- Relator(a)
- Ministro Humberto Martins
- Órgão julgador
- Terceira Turma
- Data do julgamento
- 27/10/2025
- Data de publicação
- 30/10/2025
STJ – Acórdão, Rel. Ministro Humberto Martins, Terceira Turma, j. 27/10/2025, p. 30/10/2025
DIREITO PROCESSUAL CIVIL. RECURSO ESPECIAL. EMBARGOS DE TERCEIRO. BEM DE FAMÍLIA. IMPENHORABILIDADE. FRAUDE À EXECUÇÃO. I. CASO EM EXAME 1. Embargos de terceiro opostos por parte que reside em imóvel que foi penhorado, alegando que o bem é protegido pela impenhorabilidade por ser bem de família, conforme termo de partilha de bens e divórcio celebrado com o ex-marido, devedor da dívida executada. 2. Sentença de primeiro grau julgou procedente o pedido, desfazendo os atos de constrição sobre o imóvel e assegurando à embargante a posse e domínio do bem.

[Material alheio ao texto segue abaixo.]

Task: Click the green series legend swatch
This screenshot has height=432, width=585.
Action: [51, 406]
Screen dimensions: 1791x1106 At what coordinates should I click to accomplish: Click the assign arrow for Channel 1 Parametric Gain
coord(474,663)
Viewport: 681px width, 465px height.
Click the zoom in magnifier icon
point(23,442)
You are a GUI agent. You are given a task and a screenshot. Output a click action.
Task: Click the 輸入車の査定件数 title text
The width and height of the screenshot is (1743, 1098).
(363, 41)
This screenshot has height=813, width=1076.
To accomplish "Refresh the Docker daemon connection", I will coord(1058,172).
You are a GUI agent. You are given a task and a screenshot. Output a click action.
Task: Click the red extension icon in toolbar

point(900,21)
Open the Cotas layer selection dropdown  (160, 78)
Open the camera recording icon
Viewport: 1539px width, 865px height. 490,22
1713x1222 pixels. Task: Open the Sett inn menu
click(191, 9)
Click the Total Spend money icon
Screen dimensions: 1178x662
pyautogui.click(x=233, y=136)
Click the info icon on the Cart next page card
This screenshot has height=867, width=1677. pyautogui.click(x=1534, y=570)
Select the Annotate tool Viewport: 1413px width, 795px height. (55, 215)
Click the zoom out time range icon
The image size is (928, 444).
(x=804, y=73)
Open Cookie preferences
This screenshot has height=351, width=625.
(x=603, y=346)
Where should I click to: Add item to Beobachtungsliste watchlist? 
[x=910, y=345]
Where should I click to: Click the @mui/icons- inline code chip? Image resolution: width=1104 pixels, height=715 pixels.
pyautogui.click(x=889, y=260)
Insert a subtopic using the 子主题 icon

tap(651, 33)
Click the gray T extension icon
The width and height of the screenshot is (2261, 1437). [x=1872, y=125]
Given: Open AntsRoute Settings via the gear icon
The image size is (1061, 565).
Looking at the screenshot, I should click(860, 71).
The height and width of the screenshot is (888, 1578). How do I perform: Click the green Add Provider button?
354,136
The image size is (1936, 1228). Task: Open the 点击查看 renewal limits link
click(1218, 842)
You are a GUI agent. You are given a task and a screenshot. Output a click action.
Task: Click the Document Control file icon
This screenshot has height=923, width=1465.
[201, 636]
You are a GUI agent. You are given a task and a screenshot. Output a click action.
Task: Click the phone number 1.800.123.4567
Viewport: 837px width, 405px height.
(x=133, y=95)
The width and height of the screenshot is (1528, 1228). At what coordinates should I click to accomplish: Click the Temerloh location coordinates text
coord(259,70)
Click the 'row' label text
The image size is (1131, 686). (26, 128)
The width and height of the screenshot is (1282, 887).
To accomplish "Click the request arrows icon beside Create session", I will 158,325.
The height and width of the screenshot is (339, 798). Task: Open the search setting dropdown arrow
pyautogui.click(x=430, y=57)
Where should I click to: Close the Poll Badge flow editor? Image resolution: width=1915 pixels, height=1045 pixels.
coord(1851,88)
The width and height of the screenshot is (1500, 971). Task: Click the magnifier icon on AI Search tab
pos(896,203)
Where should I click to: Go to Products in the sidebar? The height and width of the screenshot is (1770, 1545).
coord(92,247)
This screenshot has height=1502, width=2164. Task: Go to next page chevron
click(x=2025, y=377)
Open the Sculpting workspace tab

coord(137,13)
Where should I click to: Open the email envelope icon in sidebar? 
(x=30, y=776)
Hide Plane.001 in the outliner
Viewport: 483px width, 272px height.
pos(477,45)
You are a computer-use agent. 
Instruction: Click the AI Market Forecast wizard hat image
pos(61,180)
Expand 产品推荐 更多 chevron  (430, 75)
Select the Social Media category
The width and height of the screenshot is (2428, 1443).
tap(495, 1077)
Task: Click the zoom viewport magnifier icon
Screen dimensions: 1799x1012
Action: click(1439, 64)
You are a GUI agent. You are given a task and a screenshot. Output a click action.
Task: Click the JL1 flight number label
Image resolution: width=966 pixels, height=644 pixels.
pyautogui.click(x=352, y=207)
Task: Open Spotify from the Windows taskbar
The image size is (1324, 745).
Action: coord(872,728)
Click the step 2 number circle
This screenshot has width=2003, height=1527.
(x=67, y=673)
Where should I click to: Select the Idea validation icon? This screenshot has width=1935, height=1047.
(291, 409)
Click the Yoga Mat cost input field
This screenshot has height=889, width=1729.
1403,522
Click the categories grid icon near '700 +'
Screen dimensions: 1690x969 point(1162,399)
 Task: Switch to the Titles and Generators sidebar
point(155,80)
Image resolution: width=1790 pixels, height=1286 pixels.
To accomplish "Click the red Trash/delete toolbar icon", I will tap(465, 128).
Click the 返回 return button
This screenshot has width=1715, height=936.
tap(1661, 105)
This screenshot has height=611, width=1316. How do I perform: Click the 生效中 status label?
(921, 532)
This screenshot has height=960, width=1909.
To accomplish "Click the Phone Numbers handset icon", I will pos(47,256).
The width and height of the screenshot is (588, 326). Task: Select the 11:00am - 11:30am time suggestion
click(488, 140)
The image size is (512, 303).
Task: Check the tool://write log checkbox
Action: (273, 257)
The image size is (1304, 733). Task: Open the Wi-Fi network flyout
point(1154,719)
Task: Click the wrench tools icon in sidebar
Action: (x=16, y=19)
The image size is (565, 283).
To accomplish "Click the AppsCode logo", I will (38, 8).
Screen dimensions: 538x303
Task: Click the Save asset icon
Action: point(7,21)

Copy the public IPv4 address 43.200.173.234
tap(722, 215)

Houve apelação, mas o recurso foi desprovido, mantendo-se a sentença. Embargos de declaração ajustaram apenas os honorários advocatícios. 3. Recurso especial interposto pelo espólio do embargado, alegando violação dos artigos 355, 357, 369, 370, 371, 374 e 792, IV, do CPC e 158 do CC. II. QUESTÃO EM DISCUSSÃO 4. A questão em discussão consiste em saber se o recurso especial pode ser conhecido para revisar matéria de fato e alegações de cerceamento de defesa, além de analisar a aplicação da impenhorabilidade do bem de família e a inexistência de fraude à execução. III. RAZÕES DE DECIDIR 5. O recurso especial não pode ser conhecido para revisar matéria de fato, conforme vedação da Súmula 7 do STJ. 6. Não há cerceamento de defesa quando o juiz indefere produção de prova considerada desnecessária ao deslinde da controvérsia, em observância ao princípio do livre convencimento motivado. 7. A análise do dissídio jurisprudencial foi prejudicada pela ausência de similitude fática entre o acórdão recorrido e os paradigmas apresentados. IV. DISPOSITIVO Recurso especial não conhecido. (REsp n. 2.061.807/RJ, relator Ministro Humberto Martins, Terceira Turma, julgado em 27/10/2025, DJEN de 30/10/2025.)